- Activity
Return exactly the lines of the records below, starting at the line that contains "Началась онлайн регистрация (108, 339)" and ending at the line that contains "[WhatsApp] (96, 2526)", with both of those lines kept.

(Items from a data source)
%%
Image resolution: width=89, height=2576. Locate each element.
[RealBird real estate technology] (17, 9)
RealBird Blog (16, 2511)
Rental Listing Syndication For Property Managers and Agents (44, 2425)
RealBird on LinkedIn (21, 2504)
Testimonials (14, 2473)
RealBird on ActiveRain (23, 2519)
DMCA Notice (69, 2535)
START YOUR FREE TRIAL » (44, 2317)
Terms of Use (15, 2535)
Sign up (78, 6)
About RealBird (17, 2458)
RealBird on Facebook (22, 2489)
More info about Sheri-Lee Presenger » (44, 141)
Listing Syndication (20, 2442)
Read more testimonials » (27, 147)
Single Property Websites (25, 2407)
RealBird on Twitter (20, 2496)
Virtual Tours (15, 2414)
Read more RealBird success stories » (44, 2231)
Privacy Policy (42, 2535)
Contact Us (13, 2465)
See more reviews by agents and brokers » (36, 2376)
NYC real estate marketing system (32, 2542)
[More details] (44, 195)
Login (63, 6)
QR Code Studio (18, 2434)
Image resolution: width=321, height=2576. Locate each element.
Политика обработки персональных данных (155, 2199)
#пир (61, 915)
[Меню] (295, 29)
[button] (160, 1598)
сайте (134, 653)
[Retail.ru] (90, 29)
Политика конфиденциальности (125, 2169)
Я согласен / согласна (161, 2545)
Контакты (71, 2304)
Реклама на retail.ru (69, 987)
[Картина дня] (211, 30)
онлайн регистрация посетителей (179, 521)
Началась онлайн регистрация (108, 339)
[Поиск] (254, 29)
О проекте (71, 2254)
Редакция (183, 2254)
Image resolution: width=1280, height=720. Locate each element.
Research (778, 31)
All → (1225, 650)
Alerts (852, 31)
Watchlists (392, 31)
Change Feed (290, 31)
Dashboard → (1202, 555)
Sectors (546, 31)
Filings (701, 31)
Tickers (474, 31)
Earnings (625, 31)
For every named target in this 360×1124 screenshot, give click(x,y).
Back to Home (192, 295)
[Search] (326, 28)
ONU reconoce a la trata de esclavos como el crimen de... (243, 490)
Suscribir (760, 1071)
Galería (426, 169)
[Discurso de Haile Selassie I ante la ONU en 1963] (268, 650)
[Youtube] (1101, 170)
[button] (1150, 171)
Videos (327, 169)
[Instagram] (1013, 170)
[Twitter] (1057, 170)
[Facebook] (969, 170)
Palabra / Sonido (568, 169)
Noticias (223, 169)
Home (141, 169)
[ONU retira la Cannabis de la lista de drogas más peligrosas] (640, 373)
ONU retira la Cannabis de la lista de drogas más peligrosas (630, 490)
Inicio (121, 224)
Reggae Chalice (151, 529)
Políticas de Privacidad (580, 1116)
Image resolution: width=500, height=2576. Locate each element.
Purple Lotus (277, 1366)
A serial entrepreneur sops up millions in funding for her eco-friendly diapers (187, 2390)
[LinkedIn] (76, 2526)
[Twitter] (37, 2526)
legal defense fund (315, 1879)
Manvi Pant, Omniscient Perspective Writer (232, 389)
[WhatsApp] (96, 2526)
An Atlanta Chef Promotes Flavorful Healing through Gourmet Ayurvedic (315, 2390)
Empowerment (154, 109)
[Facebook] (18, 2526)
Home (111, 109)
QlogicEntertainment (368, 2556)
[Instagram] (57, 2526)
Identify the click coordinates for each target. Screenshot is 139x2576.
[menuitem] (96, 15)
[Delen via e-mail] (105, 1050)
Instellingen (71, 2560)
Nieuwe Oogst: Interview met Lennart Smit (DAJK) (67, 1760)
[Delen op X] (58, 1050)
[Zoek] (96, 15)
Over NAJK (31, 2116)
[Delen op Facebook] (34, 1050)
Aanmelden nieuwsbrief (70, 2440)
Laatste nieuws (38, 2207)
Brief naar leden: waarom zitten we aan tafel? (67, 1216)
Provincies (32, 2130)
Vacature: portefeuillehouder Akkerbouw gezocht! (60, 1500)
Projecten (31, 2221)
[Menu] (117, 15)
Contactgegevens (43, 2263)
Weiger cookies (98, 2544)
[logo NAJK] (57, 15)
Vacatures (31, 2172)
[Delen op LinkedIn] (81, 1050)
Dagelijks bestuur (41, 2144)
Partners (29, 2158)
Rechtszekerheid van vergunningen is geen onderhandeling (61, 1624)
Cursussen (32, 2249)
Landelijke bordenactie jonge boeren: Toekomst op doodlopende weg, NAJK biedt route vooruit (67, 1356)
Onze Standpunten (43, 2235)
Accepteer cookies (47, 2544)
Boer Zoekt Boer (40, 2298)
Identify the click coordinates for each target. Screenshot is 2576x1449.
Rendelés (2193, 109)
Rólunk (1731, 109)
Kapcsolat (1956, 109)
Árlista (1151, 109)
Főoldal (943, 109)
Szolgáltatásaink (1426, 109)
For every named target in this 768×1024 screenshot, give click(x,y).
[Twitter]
%%
- Reply to the task
Началась онлайн регистрация (108, 339)
[Поиск] (254, 29)
О проекте (71, 2254)
Редакция (183, 2254)
Image resolution: width=1280, height=720. Locate each element.
Research (778, 31)
All → (1225, 650)
Alerts (852, 31)
Watchlists (392, 31)
Change Feed (290, 31)
Dashboard → (1202, 555)
Sectors (546, 31)
Filings (701, 31)
Tickers (474, 31)
Earnings (625, 31)
For every named target in this 360×1124 screenshot, give click(x,y).
Back to Home (192, 295)
[Search] (326, 28)
ONU reconoce a la trata de esclavos como el crimen de... (243, 490)
Suscribir (760, 1071)
Galería (426, 169)
[Discurso de Haile Selassie I ante la ONU en 1963] (268, 650)
[Youtube] (1101, 170)
[button] (1150, 171)
Videos (327, 169)
[Instagram] (1013, 170)
[Twitter] (1057, 170)
[Facebook] (969, 170)
Palabra / Sonido (568, 169)
Noticias (223, 169)
Home (141, 169)
[ONU retira la Cannabis de la lista de drogas más peligrosas] (640, 373)
ONU retira la Cannabis de la lista de drogas más peligrosas (630, 490)
Inicio (121, 224)
Reggae Chalice (151, 529)
Políticas de Privacidad (580, 1116)
Image resolution: width=500, height=2576. Locate each element.
Purple Lotus (277, 1366)
A serial entrepreneur sops up millions in funding for her eco-friendly diapers (187, 2390)
[LinkedIn] (76, 2526)
[Twitter] (37, 2526)
legal defense fund (315, 1879)
Manvi Pant, Omniscient Perspective Writer (232, 389)
[WhatsApp] (96, 2526)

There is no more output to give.